We require that all peers use only a single static MAC address on their peering ports, and add a corresponding static MAC address-table entry.

Filtering IPv6 peering addresses is specifically challenging

ipv6 access-list peer-eth11-ipv6
   10 remark AS65372 IPv6 multicast (RFC 5963)
   11 permit ipv6 any host ff02::1
   12 permit ipv6 any host ff02::2
   13 permit ipv6 any host ff02::16
   14 permit ipv6 any ff02::1:ff00:0/104
   15 deny ipv6 any ff00::/8 log
   20 remark AS65372 allow router IPv6
   21 permit vlan 600 0x000 ipv6 host 2001:db8:79::3c0c:1 any
   30 remark AS65372 deny IPv6 abuse
   31 deny vlan 600 0x000 ipv6 2001:db8:79::/64 2001:db8:79::/64 log
   100 remark allow any other traffic
   101 permit ipv6 any any
! …
ip access-list peer-eth11-ipv4
   10 remark AS65372 allow router IP
   11 permit vlan 600 0x000 ip host 198.51.100.71 any
   20 remark AS65372 deny IP abuse
   21 deny vlan 600 0x000 ip 198.51.100.64/26 198.51.100.64/26 log
   100 remark allow any other traffic
   101 permit ip any any

Layer 3 ACLs are used to prevent peers from using IP addresses that aren’t assigned to them. In IPv4, this is straightforward since we allocate peering LAN IP addresses to peers, with the support of IXP Manager. However, in IPv6, it’s less clear due to the use of link-local addresses. Firstly, IXP Manager doesn’t provide the ability to manage (static) link-local addresses. Secondly, autoconfigured link-local addresses require dedicated monitoring to detect them. In the future, we would like to see standardized rules for configuring link-local IPv6 addresses in IXP peering LANs, which would simplify IP filtering.

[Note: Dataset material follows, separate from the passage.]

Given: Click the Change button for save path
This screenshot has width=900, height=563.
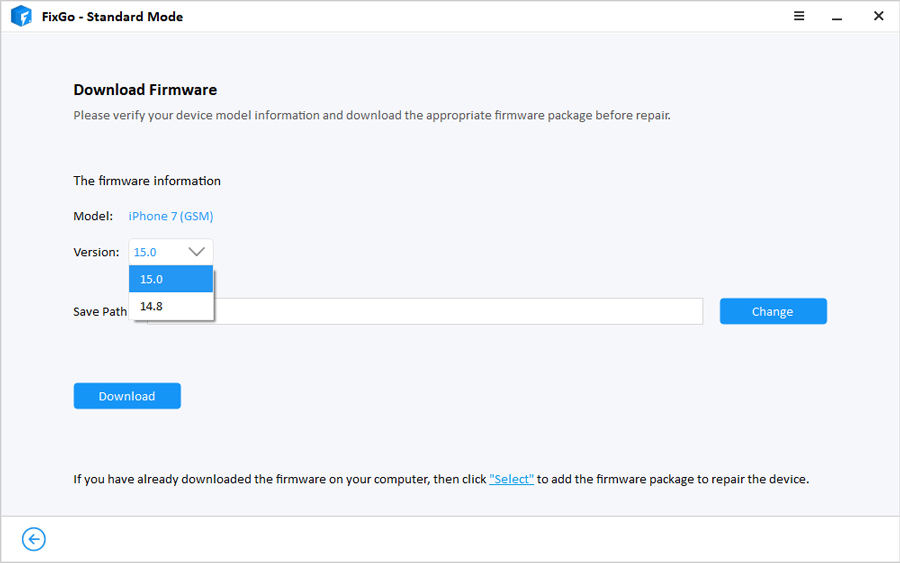Looking at the screenshot, I should click(x=773, y=311).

We have link-local multicast filters following RFC 5963 — ‘IPv6 Deployment in Internet Exchange Points (IXPs)’. This also serves to suppress incorrectly configured router advertisements.

Configurations may include features that are not available

We are aware that the hardware in our switches (Trident2 BCM56850 series) does not support the outer VLAN option in any ACL. Not every setting visible in the active configuration is actually functional — this is a common ‘feature’ with many switch vendors that use generic software images.

This is dangerous because although the configuration on different switch models is syntactically correct, it may (surprisingly) have different semantics! Depending on how the ACL is written, it could either fail open or fail close.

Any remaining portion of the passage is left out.